You say: "I feel like MY love for him is not helping". To that I would reply, as I said above, that love isn't enough. You are basically saying that you love him enough to put up with all this.

But in this way you are "enabling" him. By that I mean you are tolerating and even promoting the kind of thinking and conduct that is eating away at your relationship. By declining to respond you make it easier for everything to continue to slide into the abyss. If things continue as they are going right now, would I be wrong in saying that the prospects are rather grim? At some point you will discover that your love for him doesn't cancel out your right to have a life and your responsibility towards your children.

That's why it's essential, I think, for the partner to act on her own behalf and in defense of the welfare of her kids.
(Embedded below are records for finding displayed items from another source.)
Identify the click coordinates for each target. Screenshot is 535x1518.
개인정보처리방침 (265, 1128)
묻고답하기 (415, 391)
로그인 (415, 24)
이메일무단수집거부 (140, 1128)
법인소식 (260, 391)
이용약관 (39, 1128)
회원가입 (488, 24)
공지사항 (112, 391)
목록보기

I don't mean confront him or issue ultimatums, but I do think that gradually you need to speak up and state what you need, what your expectations are, and where your boundaries lie. Don't do any of this when you or both of you are angry. This kind of thing needs to be thought through and presented in as calm a way as possible. Decide in advance what you REALLY want and need, what you CANNOT accept, and then state these things to him as positive suggestions. He might not get it all right immediately, but I think it's fair to expect to see reasonable efforts.

May I be totally honest with you? Your posts shout out something you put down in words in one spot:

As a survivor myself, I have so many issues, particularly ones that revolve around self-esteeem and fear of abandonment.
Against this background a lot of what you are doing makes perfect sense. I remember the self-esteem problem; as a boy I simply stopped caring about what happened to me - because I thought I didn't deserve any better. I think that incredibly self-destructive kind of thinking can affect women as easily as men.

And if you DO speak up, hanging over your head is the possibility that this will lead your partner to walk. That's a terrible thing to contemplate for anyone, sure, but for a survivor fearful of abandonment I think it's an espectally powerful fear.

Please don't think I am blaming you for anything. I don't mean that in any way. I'm just saying that in the current situation the ball is definitely in your court. Yep, it's difficult, and no, it's not fair. But this is still the way things are.

What to do? In the short term I would try to focus on these immediate issues of your needs and concerns - what are they and how important are they? How can they best be presented to your partner? How can you constructively respond when he tries but doesn't get things right?

Here I think you need the advice of other partners. I had to be stood on before I "got it", so I'm not sure I should be commenting much further.